Ideology and Etiology: Pulmonary Consumption in the 1830s

Friday, January 4, 2013: 9:10 AM
Ursuline Salon (Hotel Monteleone)
Annette B. Ramírez de Arellano, University of Puerto Rico
While Edward Bliss Emerson led an extraordinary life filled with intellectual opportunities and promise, his protracted death was quite ordinary. He died of “consumption,” a broad rubric that included illnesses now labeled as asthma, lung cancer, and tuberculosis. “Consumption” accounted for one in five of all deaths in the United States at the time.

During the first eight decades of the nineteenth century, tuberculosis was a condition of unknown etiology and uncertain diagnosis. In the absence of evidence linking the disease to a specific agent, a number of factors were seen as causing, triggering, or contributing to the malady. These included heredity, individual susceptibility, social situations, and the environment. The variety of explanations for the onset and development of illness gave rise to a number of equally varied interventions. This presentation will examine these disparate therapies, and how Emerson sorted through an array of recommendations to treat his ailment in the Puerto Rico of the early 1830s. The presenter will explain how the resources and sources for assembling the presentation were identified, and how they reflect the lack of medical orthodoxy at the time.

▬▬▬▬▬▬▬▬▬▬

▶ **What you are asked to do**: List every factor that the abstract on pulmonary consumption in the 1830s says was seen as causing, triggering, or contributing to the malady.

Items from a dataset
▬▬▬▬▬▬▬▬▬▬

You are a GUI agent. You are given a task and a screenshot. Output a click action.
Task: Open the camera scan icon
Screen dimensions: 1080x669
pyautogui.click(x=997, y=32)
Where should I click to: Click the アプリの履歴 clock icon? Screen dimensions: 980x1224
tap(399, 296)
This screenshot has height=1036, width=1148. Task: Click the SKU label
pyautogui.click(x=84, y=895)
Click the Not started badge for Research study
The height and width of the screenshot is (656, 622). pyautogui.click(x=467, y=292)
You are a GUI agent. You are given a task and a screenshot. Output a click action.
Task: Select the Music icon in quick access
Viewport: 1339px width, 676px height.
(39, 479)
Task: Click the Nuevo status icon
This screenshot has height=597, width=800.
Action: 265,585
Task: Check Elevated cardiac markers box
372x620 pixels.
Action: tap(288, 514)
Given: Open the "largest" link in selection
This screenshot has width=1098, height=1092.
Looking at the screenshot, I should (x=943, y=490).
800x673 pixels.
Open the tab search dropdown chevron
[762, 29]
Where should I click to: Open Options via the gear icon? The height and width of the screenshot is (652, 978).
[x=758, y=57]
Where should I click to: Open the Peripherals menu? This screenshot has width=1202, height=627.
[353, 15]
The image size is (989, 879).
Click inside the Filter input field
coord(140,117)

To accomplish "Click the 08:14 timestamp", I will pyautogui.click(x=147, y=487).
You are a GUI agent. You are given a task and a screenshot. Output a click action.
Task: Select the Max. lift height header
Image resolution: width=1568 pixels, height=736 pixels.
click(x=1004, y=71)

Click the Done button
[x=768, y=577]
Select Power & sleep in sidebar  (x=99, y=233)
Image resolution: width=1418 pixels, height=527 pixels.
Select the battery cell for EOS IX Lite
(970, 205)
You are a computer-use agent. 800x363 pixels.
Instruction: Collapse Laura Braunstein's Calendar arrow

▬▬▬▬▬▬▬▬▬▬

▶ **Solved exercise**:
- heredity
- individual susceptibility
- social situations
- the environment